Problems »
[1] Reproduce word for word the section of the passage on semiconductors and security between "Besting the enemy" and "will be essential.", inclusive.
[2] In one to three sentences, explain why the passage on semiconductors and security says METI now treats the semiconductor industry as important for security.

Passage shown »
<<<<

For many years after World War II, the Ministry of Foreign Affairs (MOFA), the Ministry of Defense (MOD), and the National Police Agency (NPA) were in charge of security policy, with an eye to taking a stand against Russia, China, and North Korea. The U.S., an ally, was the biggest competitor of the so-called “economic agencies,” the Ministry of Finance (MOF) and the Ministry of Economy, Trade and Industry (METI). Little connection was made between the economy and security and national defense. The issue with semiconductors was mainly one of “industrial protection” policy, as seen in the trade friction between Japan and the U.S. in the latter half of the 1980s.

 

Recently, METI has finally begun to say that the semiconductor industry is important for security. The reason is clear when we look at the military scene today. All U.S. military operational centers are controlled by computers. We can see the positions of enemies and allies in real time. Computers process information at tremendous speeds, reveal enemy locations, hide us from enemies, and issue commands. Computers instantly collect in one location information from satellites, ground radars, airborne early warning and control aircraft (AWACS), and Aegis for comprehensive processing.

 

Besting the enemy in terms of computing performance is said to result in gaining “cognitive superiority.” Until now, “control of the skies” was important. Going forward, information superiority will determine the outcome of battles. The development of semiconductor technology will be essential.

>>>>

(Source data)

<<<<

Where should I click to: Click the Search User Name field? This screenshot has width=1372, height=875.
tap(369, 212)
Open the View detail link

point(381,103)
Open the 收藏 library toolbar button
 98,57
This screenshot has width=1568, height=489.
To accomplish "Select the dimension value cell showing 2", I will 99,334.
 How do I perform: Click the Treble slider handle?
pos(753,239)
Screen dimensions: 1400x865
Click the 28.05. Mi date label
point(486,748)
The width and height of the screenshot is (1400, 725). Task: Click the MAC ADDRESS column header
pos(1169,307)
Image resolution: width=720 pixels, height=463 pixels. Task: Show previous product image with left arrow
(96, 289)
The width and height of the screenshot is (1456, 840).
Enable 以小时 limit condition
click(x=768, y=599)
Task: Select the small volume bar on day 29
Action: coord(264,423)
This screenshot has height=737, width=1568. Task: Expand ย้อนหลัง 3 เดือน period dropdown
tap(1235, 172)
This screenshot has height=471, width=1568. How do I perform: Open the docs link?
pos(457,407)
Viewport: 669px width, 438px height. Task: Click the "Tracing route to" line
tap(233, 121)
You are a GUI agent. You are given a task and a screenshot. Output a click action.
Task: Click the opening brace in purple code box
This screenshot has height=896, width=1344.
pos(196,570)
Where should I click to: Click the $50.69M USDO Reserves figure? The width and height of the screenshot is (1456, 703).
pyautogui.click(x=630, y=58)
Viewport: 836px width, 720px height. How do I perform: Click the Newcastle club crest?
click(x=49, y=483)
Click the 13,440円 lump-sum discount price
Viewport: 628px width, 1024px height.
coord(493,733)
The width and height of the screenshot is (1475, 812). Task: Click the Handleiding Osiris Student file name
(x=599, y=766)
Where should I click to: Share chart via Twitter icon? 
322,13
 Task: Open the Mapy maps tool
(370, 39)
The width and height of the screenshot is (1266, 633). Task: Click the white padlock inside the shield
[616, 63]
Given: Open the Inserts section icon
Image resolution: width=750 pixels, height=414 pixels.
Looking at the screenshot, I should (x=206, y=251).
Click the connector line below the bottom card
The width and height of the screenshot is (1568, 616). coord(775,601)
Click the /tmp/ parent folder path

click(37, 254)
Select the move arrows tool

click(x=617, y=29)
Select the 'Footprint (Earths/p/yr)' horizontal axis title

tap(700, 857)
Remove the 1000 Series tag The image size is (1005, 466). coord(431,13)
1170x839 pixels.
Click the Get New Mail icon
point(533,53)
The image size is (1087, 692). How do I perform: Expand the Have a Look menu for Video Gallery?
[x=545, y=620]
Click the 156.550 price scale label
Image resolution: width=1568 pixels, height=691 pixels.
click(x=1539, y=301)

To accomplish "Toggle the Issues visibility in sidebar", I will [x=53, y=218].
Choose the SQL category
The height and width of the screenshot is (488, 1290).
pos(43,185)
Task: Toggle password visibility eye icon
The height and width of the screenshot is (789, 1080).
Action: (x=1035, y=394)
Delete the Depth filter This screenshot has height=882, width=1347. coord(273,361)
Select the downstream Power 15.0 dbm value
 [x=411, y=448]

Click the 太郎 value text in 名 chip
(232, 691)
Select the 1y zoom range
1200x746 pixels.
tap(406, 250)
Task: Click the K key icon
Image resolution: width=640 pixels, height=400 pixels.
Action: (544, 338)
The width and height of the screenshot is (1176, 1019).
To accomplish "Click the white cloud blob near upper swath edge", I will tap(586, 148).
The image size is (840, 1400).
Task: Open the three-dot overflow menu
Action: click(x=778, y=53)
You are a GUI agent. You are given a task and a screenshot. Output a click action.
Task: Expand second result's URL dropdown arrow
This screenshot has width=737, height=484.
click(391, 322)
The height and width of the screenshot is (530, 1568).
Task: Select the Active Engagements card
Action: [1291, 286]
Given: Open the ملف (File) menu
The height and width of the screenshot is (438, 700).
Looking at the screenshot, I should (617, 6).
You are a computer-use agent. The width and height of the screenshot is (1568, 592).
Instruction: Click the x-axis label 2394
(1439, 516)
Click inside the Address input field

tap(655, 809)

>>>>

Full solutions »
[1]
Besting the enemy in terms of computing performance is said to result in gaining “cognitive superiority.” Until now, “control of the skies” was important. Going forward, information superiority will determine the outcome of battles. The development of semiconductor technology will be essential.

[2] The reason lies in today's military scene: all U.S. military operational centers are controlled by computers. These computers process information at tremendous speed. They gather data from satellites, ground radars, AWACS and Aegis, reveal enemy positions, hide friendly forces and issue commands.